» **PROBLEM DETAILS**: Reproduce word for word the lines of the records below, starting at the first line and ending at the line that contains "The height and width of the screenshot is (779, 720).", with both ends included.

» **THE DATA**:
-*-*-

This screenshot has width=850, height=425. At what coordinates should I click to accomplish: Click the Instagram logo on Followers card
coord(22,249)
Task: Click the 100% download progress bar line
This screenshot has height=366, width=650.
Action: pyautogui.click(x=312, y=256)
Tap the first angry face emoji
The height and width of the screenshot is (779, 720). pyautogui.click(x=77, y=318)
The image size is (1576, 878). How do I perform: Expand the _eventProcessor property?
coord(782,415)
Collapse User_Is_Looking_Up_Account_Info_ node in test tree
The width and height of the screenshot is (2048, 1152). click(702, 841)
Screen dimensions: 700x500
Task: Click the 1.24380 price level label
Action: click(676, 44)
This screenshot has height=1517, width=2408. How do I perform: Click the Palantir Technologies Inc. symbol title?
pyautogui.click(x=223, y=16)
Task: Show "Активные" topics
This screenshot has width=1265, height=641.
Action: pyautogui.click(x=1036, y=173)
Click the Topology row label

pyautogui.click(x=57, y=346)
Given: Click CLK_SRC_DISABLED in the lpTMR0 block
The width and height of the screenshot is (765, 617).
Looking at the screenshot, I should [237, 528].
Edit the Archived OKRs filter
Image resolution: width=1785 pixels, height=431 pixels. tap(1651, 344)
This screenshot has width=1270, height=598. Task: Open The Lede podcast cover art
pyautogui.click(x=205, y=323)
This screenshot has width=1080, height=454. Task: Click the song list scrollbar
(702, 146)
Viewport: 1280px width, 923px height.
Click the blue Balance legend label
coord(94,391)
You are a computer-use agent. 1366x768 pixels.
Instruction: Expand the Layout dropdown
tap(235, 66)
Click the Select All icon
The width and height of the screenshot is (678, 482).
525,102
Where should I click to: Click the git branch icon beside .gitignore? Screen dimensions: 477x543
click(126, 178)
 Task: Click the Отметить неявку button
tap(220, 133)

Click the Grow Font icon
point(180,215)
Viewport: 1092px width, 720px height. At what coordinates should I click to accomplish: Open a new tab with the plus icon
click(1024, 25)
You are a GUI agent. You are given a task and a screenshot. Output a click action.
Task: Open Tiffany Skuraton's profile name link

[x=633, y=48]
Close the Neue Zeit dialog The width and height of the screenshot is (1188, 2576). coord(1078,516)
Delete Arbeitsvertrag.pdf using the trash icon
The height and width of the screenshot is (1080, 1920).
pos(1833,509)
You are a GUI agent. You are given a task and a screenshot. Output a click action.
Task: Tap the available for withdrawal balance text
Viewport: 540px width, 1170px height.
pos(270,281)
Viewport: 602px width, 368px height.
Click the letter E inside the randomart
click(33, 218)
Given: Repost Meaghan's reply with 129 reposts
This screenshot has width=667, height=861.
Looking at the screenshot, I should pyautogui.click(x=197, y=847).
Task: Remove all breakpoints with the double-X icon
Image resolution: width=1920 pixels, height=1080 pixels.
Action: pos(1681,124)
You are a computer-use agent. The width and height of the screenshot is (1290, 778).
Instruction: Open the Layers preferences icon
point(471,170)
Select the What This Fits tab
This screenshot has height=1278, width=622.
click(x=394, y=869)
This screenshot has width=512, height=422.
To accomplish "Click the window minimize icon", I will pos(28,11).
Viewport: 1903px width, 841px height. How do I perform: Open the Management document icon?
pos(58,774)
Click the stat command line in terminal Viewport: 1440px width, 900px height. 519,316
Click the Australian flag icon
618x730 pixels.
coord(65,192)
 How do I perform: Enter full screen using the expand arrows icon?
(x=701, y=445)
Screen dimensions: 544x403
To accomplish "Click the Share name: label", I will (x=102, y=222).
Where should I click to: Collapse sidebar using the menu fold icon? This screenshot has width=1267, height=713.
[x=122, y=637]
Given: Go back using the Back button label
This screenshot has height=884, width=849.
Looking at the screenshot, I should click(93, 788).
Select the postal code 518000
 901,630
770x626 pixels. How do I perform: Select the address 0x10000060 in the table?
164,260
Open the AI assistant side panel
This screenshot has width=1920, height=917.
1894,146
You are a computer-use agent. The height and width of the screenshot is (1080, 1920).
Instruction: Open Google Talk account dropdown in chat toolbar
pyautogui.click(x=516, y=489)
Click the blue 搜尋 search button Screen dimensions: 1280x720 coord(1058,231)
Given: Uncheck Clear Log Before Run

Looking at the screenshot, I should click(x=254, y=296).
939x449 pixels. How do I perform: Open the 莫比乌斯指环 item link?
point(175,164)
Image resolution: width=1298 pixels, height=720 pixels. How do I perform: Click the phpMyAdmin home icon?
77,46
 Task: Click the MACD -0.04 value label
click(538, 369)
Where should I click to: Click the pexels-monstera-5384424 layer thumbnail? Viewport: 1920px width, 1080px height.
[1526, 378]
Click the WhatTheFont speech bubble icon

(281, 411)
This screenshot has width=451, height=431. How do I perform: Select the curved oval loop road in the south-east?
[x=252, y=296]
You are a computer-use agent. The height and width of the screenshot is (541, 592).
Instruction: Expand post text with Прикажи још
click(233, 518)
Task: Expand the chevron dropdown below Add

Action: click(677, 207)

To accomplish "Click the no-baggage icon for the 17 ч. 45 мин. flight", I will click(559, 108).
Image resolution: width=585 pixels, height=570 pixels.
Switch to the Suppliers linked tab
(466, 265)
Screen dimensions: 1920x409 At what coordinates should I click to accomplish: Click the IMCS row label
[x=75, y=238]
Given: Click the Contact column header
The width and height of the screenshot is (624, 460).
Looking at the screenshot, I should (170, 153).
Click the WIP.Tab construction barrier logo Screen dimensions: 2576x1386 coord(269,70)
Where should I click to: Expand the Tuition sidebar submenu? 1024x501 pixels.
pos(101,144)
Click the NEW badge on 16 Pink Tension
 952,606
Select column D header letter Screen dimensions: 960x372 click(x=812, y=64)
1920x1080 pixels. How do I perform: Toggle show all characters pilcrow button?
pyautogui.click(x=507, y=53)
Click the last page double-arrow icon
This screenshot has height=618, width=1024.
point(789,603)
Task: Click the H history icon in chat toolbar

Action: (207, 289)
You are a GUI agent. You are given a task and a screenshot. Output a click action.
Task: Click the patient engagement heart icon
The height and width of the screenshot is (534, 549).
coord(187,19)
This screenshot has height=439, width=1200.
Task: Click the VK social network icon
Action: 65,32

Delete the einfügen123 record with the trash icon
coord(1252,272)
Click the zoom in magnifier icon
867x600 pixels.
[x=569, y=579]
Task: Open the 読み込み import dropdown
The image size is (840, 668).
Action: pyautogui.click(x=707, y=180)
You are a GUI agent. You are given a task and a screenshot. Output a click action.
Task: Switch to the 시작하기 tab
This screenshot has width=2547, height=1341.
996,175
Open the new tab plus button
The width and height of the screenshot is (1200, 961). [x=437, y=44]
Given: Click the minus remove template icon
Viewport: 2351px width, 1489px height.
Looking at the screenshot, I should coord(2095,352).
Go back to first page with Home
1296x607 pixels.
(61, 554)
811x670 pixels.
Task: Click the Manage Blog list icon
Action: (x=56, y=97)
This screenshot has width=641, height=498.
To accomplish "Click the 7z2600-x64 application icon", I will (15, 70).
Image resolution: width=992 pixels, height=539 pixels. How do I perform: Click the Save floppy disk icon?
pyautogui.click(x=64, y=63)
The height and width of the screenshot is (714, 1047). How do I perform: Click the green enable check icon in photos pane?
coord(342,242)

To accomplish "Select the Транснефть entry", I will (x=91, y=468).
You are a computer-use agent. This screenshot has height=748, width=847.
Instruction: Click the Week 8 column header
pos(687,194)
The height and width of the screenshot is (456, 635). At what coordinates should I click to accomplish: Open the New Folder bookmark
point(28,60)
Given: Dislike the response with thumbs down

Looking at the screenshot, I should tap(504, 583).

-*-*-

» **THE OUTPUT**:
This screenshot has width=850, height=425. At what coordinates should I click to accomplish: Click the Instagram logo on Followers card
coord(22,249)
Task: Click the 100% download progress bar line
This screenshot has height=366, width=650.
Action: pyautogui.click(x=312, y=256)
Tap the first angry face emoji
The height and width of the screenshot is (779, 720). pyautogui.click(x=77, y=318)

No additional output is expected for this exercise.